▶ _Passage to read_:
Sinkler is ambiguous as to whether the fourteen-day filing period begins to run when a Plaintiff receives an award notice from the Commissioner or when counsel is notified of the amount of the benefits award. Compare 932 F.3d at 91 ("the fourteen-day filing period starts to run when the claimant receives notice of the benefits calculation"), with id. at 88 ("Once counsel receives notice of the benefits award . . . Rule 54(2)(B)'s fourteen-day limitations period" applies.). At least one court in this circuit has determined that "it is most consistent with the Second Circuit's reasoning to apply equitable tolling by reference to the date upon which counsel learns of the award and is able to perform necessary computations." Boylan v. Saul, No. 15-CV-6730-LTS-JCF, 2020 WL 5325755, at *2 n.3 (S.D.N.Y. Sept. 2, 2020) (citing Walker, 593 F.3d at 280 (the filing period is tolled "until the notice of award is issued by the Commissioner on remand, and counsel is notified of that award.") (emphasis in original)). Nevertheless, any ambiguity presented by Sinkler need not be resolved here. On October 13, 2020, the undersigned granted Plaintiff's motion to equitably toll the time for Insler to file a motion for attorney's fees until counsel received notice of the amount of Plaintiff's benefits award. (Docket No. 26). Additionally, the instant Motion is timely regardless of whether equitable tolling is applied by reference to the date on which Plaintiff received her NOA, February 22, 2021, or the date that counsel was notified of the award amount, February 26, 2021. (See Docket No. 31-2; Insler Aff. ¶ 4).

▶ _To do_:
1. Answer these questions using the passage on the fee-motion deadline:
(a) How many days long is the filing period discussed?
(b) On what date did the undersigned grant Plaintiff's motion to equitably toll the filing time?
(c) On what date did Plaintiff receive her NOA?
2. Write the next few sentences of the passage on the fee-motion deadline, starting after its final sentence.
The entries that follow play no part here.

▶ _Dataset extract_:

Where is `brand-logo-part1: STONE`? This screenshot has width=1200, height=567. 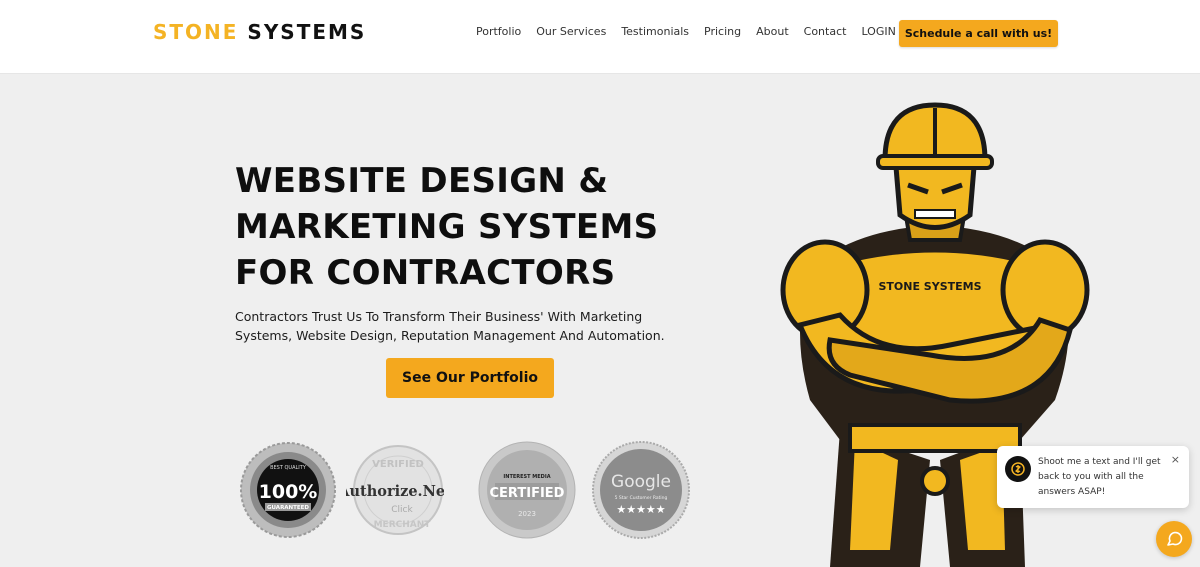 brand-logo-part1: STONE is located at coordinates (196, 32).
---
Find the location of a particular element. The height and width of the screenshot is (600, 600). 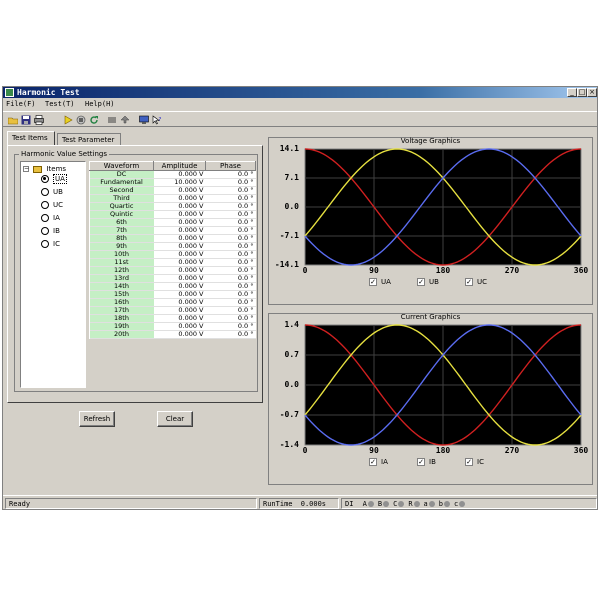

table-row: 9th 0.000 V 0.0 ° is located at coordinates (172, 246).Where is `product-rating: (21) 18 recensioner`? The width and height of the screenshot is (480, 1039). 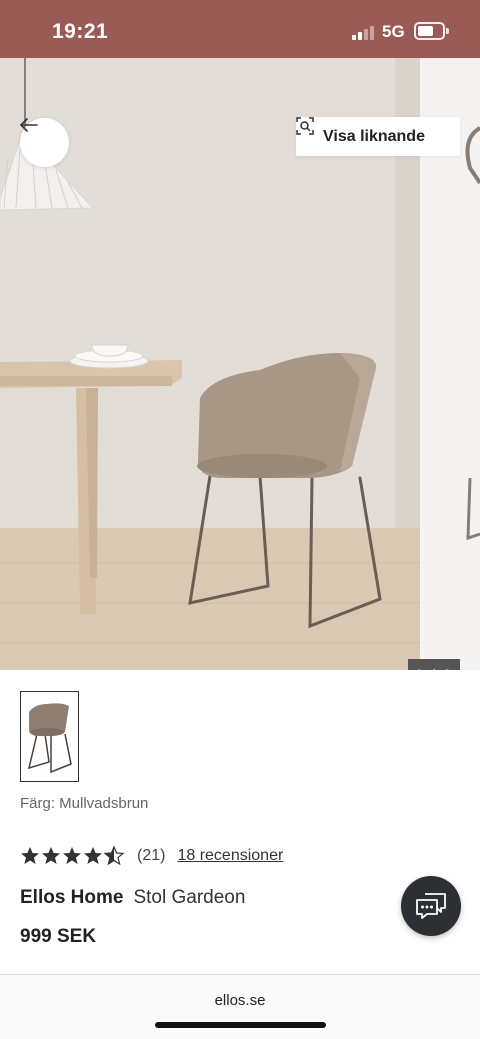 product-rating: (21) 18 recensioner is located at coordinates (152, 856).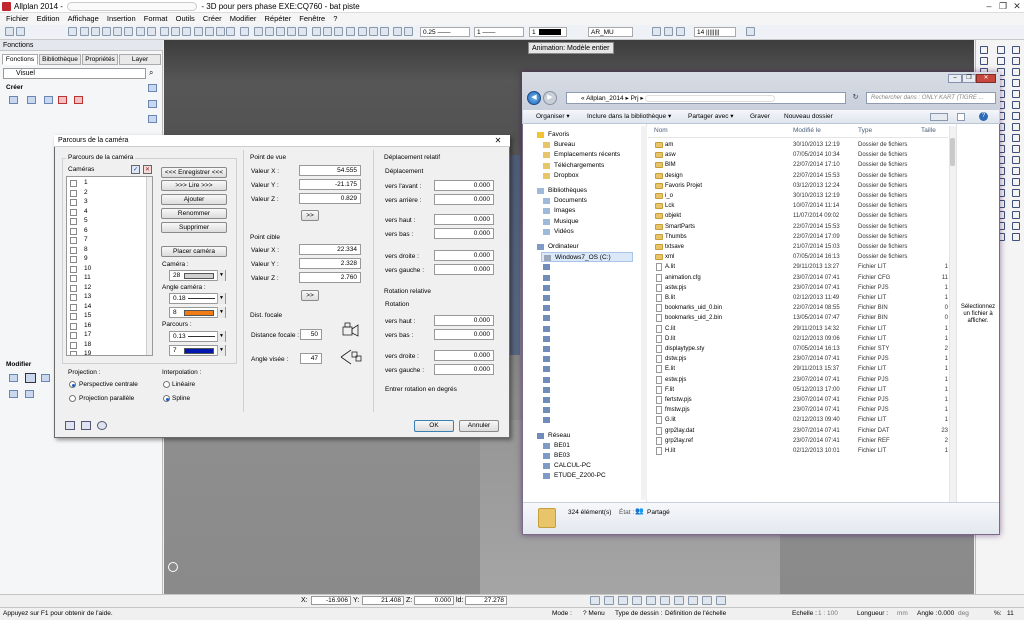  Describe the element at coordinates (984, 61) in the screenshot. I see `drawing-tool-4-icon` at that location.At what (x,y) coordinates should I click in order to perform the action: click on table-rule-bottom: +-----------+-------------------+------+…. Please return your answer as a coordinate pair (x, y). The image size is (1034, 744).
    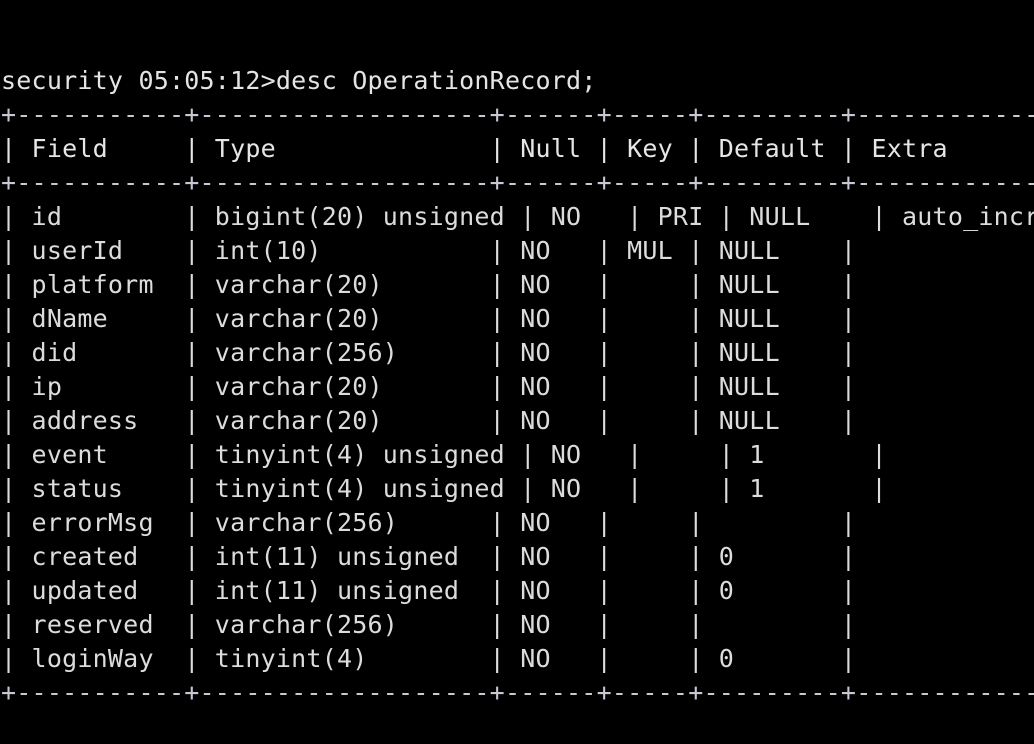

▶ _Answers_:
1.
(a) Fourteen days.
(b) October 13, 2020.
(c) February 22, 2021.

2.
In the present case, counsel was notified of the amount of Plaintiff's benefits award on February 26, 2021 and filed his fee application four days later, on March 2, 2021. (Insler Aff. ¶ 4; Docket No. 30). The Motion is therefore timely under Sinkler. See 932 F.3d at 88.
B. Reasonableness of Award Requested
Although 42 U.S.C. § 406(b) requires the court to review the reasonableness of any requested attorney's fees, because a contingency fee arrangement is the result of a freely negotiated arrangement between the claimant and his or her attorney, the court may only reduce the agreed upon contingency fee amount when it finds the amount unreasonable. Wells, 907 F.2d at 371. Thus, "§ 406(b) does not displace contingent-fee agreements within the statutory ceiling; instead, § 406(b) instructs courts to review for reasonableness fees yielded by those agreements." Gisbrecht v. Barnhart, 535 U.S. 789, 808-09 (2002). The Supreme Court further determined that the 25 percent cap on attorney's fees applies only to fees for court representation and instructs district courts not to aggregate fees awarded under both 42 U.S.C. § 406(a) and § 406(b). See Culbertson v. Berryhill, 139 S. Ct. 517, 522-23 (2019).
To determine the reasonableness of a contingency fee, a court should determine (1) that the fee is within the 25 percent statutory cap; (2) whether there has been fraud or overreaching in making the contingency agreement; and (3) whether the fee amount is so large that it constitutes a windfall to the attorney. Wells, 907 F.2d at 372; see also Gisbrecht, 535 U.S. at 808. Fee awards may be made under both § 2412 of the EAJA and 42 U.S.C. § 406(b), but the attorney must return the smaller fee to the client. See Gisbrecht, 535 U.S. at 796.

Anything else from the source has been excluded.